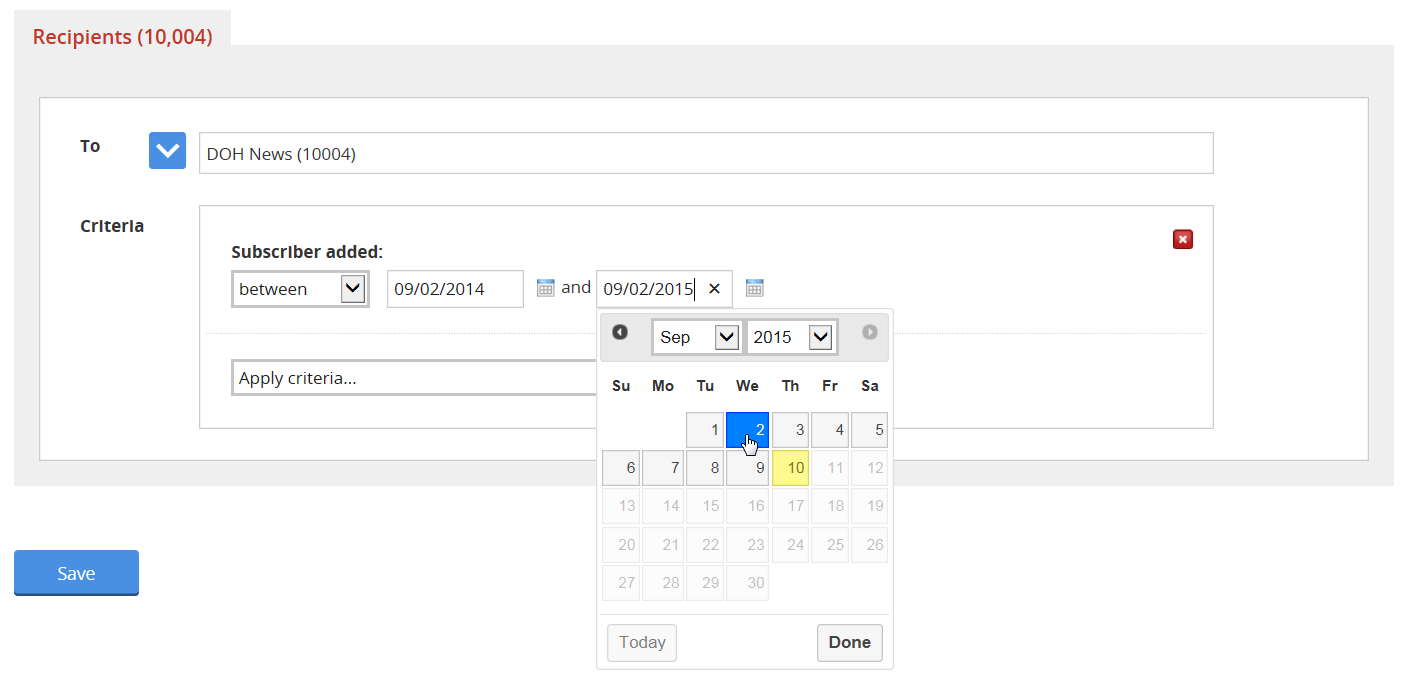The height and width of the screenshot is (688, 1419).
Task: Open the comparison dropdown showing between
Action: tap(300, 288)
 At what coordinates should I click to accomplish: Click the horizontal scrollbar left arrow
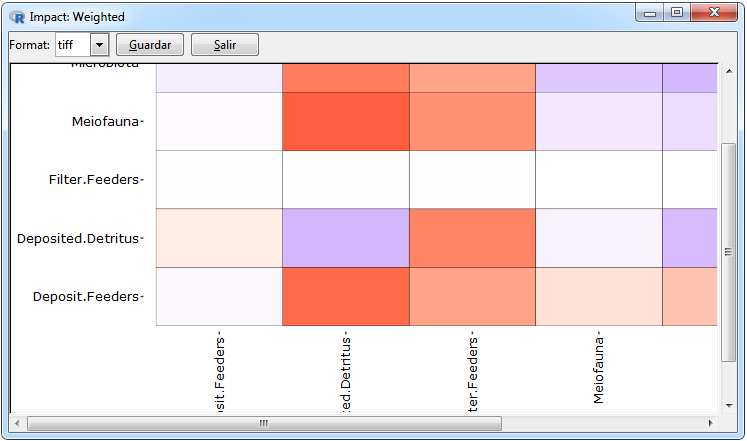coord(17,423)
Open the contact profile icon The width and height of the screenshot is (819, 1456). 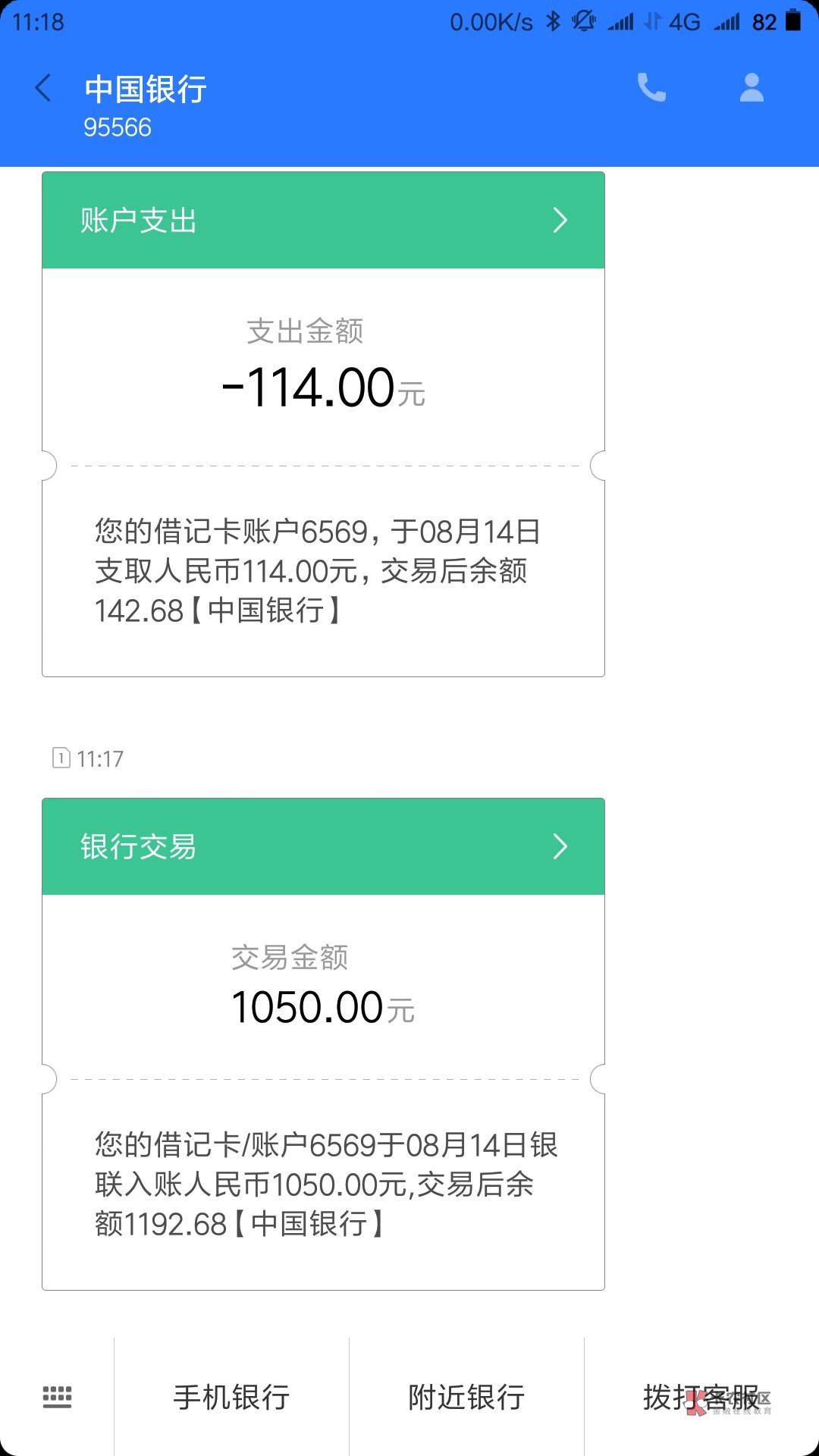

────────────────────────────────────────

• [Task instructions] Render the data above as a Markdown table with the columns "Row" and "Line": one row per nonblank line, numbered in order. Omit the pictures.

• [Answer to the problem]
| Row | Line |
|---|---|
| 1 | The height and width of the screenshot is (688, 1419). |
| 2 | Task: Open the comparison dropdown showing between |
| 3 | Action: tap(300, 288) |
| 4 |  At what coordinates should I click to accomplish: Click the horizontal scrollbar left arrow |
| 5 | coord(17,423) |
| 6 | Open the contact profile icon The width and height of the screenshot is (819, 1456).  |